Okay, so the blade wasn't on, so what exactly did you lose other than the truck itself? The mount? I would think that since it's steel it's salvageable. What else?


----------



## ktfbgb (Jan 31, 2016)

Guess maybe just the wiring harness. In that case it's gonna be cheaper than the deductible on the insurance so I guess ignore what I said lol.


----------



## FredG (Oct 15, 2012)

You might come out better with the moneys paid on the truck, I always come out good on insurance claims. Try not to take there first offer you can bump them up. If you want the push mount go get it before the truck gets picked up. Trucks are at a premium and been that way for a while.


----------



## Meezer (Apr 3, 2010)

Yes, I did speak with m


JustJeff said:


> Okay, so the blade wasn't on, so what exactly did you lose other than the truck itself? The mount? I would think that since it's steel it's salvageable. What else?

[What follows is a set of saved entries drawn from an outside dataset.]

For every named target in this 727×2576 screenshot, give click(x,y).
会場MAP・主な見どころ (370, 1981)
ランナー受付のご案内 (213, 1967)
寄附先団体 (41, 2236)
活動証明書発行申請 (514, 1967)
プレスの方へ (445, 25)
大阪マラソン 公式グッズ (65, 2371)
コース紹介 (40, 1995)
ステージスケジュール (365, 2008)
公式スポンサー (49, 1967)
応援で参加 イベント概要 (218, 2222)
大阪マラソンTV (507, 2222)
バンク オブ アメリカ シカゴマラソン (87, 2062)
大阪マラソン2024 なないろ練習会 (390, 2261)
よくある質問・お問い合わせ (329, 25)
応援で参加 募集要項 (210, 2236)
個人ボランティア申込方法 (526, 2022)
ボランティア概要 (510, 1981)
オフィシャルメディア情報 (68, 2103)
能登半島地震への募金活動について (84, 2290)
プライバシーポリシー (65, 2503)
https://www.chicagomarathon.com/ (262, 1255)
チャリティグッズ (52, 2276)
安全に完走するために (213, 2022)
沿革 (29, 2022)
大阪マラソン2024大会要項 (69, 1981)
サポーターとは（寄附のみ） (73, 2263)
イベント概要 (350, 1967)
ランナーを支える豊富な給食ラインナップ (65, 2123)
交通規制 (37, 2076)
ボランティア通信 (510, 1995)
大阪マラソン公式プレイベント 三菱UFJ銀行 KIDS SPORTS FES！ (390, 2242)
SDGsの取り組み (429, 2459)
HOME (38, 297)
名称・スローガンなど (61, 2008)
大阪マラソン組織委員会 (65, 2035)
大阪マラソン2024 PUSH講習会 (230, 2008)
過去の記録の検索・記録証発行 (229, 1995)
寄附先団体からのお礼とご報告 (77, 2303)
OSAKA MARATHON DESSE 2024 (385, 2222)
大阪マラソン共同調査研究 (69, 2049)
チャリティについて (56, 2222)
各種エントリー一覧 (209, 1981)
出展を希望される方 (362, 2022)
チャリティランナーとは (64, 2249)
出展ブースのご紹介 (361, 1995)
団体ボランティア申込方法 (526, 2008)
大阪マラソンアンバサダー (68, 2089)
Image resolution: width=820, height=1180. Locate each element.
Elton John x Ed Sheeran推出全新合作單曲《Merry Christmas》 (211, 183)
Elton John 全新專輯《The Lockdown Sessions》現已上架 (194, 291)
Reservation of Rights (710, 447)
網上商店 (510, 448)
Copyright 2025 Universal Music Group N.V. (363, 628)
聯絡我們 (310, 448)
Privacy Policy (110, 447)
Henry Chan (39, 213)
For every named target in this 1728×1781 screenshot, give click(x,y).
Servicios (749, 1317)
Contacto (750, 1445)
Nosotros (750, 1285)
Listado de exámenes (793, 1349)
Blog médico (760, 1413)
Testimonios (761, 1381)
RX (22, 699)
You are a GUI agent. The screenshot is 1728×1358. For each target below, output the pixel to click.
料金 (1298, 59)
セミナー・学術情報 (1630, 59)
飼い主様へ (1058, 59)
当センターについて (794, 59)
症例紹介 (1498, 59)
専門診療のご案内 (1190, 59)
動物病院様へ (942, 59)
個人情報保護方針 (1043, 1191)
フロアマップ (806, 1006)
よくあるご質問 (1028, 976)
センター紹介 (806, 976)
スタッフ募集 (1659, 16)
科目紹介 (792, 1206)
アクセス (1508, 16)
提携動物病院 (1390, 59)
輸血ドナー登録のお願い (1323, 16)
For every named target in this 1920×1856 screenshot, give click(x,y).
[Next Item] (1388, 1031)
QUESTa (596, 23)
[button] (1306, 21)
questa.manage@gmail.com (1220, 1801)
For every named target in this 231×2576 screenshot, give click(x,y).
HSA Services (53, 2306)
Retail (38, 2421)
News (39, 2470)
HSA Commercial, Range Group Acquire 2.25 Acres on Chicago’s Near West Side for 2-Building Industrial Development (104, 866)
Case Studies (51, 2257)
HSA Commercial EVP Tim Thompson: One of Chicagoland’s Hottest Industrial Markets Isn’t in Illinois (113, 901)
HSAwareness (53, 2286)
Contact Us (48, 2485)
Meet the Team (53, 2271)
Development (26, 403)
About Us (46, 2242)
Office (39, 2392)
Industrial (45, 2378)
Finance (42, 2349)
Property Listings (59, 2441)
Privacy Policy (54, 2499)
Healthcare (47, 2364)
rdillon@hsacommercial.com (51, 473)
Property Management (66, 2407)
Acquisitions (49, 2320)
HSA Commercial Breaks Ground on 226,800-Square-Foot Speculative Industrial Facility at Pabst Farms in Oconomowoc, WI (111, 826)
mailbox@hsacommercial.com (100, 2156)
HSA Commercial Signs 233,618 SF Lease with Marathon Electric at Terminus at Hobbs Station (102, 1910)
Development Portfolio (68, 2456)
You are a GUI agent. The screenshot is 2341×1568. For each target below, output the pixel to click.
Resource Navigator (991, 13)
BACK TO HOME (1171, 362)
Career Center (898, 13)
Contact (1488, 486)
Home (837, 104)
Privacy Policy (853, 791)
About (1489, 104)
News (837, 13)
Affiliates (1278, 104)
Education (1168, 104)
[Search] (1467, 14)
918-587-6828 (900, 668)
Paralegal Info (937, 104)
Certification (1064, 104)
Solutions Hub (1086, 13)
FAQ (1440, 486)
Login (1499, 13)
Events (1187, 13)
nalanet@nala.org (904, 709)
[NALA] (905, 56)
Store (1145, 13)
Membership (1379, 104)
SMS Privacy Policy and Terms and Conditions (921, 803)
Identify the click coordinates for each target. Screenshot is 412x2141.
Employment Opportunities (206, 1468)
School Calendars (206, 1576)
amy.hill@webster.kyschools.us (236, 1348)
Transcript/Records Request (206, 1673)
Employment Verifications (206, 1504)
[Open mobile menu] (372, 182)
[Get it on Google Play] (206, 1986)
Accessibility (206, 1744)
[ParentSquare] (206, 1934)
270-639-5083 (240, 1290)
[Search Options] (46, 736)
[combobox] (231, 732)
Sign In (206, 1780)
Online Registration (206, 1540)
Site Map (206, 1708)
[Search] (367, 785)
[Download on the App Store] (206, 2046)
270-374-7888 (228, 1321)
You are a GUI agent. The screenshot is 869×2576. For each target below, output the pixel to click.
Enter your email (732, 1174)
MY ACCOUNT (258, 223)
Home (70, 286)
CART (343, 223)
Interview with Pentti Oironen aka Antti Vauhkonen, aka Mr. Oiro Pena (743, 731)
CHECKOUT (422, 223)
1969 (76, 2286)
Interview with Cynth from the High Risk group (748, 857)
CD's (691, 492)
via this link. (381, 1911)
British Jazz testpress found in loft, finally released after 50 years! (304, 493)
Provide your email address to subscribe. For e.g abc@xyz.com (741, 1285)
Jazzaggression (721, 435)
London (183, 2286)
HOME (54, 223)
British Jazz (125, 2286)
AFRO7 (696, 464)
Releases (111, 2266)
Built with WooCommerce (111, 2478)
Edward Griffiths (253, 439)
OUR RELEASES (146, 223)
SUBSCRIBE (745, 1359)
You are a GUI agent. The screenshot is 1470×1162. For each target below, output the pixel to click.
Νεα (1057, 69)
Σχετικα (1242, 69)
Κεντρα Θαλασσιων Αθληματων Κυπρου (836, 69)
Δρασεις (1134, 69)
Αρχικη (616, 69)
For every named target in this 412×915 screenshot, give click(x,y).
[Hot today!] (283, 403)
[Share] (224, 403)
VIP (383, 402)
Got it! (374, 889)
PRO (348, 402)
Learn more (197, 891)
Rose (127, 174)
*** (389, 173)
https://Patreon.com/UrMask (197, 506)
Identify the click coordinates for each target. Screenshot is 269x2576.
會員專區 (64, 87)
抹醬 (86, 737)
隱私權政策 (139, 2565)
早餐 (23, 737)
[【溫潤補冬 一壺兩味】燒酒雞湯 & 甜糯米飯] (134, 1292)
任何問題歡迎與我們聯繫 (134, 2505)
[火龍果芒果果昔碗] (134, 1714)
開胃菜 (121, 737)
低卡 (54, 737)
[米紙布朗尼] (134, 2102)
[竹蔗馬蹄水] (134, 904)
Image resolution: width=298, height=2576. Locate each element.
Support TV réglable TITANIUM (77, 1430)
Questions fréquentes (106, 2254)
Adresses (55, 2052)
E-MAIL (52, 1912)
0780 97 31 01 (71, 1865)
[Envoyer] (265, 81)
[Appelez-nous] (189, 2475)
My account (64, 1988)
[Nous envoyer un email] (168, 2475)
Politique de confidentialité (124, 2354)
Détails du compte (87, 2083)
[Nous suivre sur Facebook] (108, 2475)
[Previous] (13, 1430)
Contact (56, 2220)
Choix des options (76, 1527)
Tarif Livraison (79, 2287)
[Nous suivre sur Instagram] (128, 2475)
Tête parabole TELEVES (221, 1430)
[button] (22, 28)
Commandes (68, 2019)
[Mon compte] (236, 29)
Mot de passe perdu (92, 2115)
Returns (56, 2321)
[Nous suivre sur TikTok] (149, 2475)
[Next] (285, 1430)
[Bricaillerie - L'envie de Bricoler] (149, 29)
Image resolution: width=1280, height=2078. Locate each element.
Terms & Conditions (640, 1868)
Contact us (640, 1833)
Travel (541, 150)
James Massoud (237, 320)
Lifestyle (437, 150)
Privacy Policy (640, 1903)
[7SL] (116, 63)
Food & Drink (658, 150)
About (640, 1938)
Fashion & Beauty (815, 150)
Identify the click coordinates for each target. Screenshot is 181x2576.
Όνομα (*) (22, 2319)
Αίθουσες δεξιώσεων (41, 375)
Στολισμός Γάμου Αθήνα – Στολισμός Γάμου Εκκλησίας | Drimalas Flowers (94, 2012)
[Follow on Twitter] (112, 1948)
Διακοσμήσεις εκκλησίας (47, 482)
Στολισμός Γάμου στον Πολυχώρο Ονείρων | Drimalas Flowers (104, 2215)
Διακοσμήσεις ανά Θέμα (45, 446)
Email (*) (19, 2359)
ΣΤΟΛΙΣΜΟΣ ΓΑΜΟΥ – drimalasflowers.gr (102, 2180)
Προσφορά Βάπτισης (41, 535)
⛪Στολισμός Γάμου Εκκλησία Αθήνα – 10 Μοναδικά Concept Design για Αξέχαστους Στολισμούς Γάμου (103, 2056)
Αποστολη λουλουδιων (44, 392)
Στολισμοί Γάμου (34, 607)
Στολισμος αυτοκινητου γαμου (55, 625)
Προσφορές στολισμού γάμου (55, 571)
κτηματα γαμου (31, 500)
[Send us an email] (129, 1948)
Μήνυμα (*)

The truck side components for my Hiniker C Plow consist of:

Quick Hitch truck side plow mount

6 function under hood main wiring harness

Headlight adapter harness

Power cables with fuses, relays, etc.,

C plow joystick controller

Grille mount plate

According to the local Hiniker plow dealer the component parts total is $1,700.00 + tax

The labor charges to install the above is $400.00


----------



## Randall Ave (Oct 29, 2014)

Have the plow dealer write you an estimate for the truck side install. Send it to the insurance company.


----------



## JustJeff (Sep 9, 2009)

Randall Ave said:


> Have the plow dealer write you an estimate for the truck side install. Send it to the insurance company.


Very good idea.


----------



## Meezer (Apr 3, 2010)

Randall Ave said:


> Have the plow dealer write you an estimate for the truck side install. Send it to the insurance company.


I already did that, then the came back with the "_"the value doesn't change unless the actual snow plow was on the vehicle" _ nonsense.


----------



## hbrady (Oct 28, 2003)

I recently had a vehicle totaled and one thing to keep an eye on is the amount come back with on the truck. My insurance company sent me a report showing market analysis with 3 comparison vehicles. I felt it was a low ball number so I did some research, the 3 VIN #'s on the comp vehicles did not exist for sale (I googled them). I did my own search using truecar.com and autotrader.com and sent them 3 comps showing they low balled me by $1,200. They relented and paid me $1,000 more. My buddy who owns a body shop said they all play that game. Good Luck!


----------



## Mark Oomkes (Dec 10, 2000)

JustJeff said:


> Okay, so the blade wasn't on, so what exactly did you lose other than the truck itself? The mount? I would think that since it's steel it's salvageable. What else?


I would never trust a mount that has been subjected to a vehicle\structure fire. It has very likely lost its strength.

OP, have you asked them how you are supposed to mount your plow on your new truck as well as control it without a mount and wiring?


----------



## JustJeff (Sep 9, 2009)

Mark Oomkes said:


> I would never trust a mount that has been subjected to a vehicle\structure fire. It has very likely lost its strength.


Good point.


----------



## Meezer (Apr 3, 2010)

Mark Oomkes said:


> I would never trust a mount that has been subjected to a vehicle\structure fire. It has very likely lost its strength.
> 
> OP, have you asked them how you are supposed to mount your plow on your new truck as well as control it without a mount and wiring?


I'm working on putting together my response to their last email. Their "logic" doesn't pass the straight face test. The truck had to go on the rack so obviously the plow was remove prior to the truck being dropped off. Who in their right mind would put a truck with a steel plow on it on their rack to install transmission lines????

In addition, the shop doesn't have a fenced in yard so no one would leave a plow sitting in the open on a busy intersection.


----------



## Meezer (Apr 3, 2010)

hbrady said:


> I recently had a vehicle totaled and one thing to keep an eye on is the amount come back with on the truck. My insurance company sent me a report showing market analysis with 3 comparison vehicles. I felt it was a low ball number so I did some research, the 3 VIN #'s on the comp vehicles did not exist for sale (I googled them). I did my own search using truecar.com and autotrader.com and sent them 3 comps showing they low balled me by $1,200. They relented and paid me $1,000 more. My buddy who owns a body shop said they all play that game. Good Luck!


I will check into that. I do know that NONE of their 3 comp vehicles had any plow package so in my opinion they are NOT comp vehicles.


----------



## Ben/Insurance (Oct 22, 2012)

Meezer, you should let your truck insurance carrier handle the claim under "comprehensive" assuming you have the coverage. They will pay your claim fairly then subrogate against the shop's insurer for the full value. Your own carrier will likely treat you better than the shop's insurance carrier. If you have no "comprehensive" coverage, ask the shop's carrier for a copy of the policy and have them outline the area that says the plow components are not covered. Good luck.
Ben/Insurance


----------



## MSsnowplowing (Nov 1, 2012)

Meezer said:


> Yes, I did speak with m
> 
> The truck side components for my Hiniker C Plow consist of:
> Quick Hitch truck side plow mount
> ...


August this year had a yahoo take a left right in front of me. Totaled my plow truck. 
I had receipts showing install of the plow wiring and sander wiring etc.. around 1,200.
the insurance paid for it because it was my plow truck. 
Get that write up from your dealer and submit it, they should not deny it as it was part of the truck and you have it in writing.


----------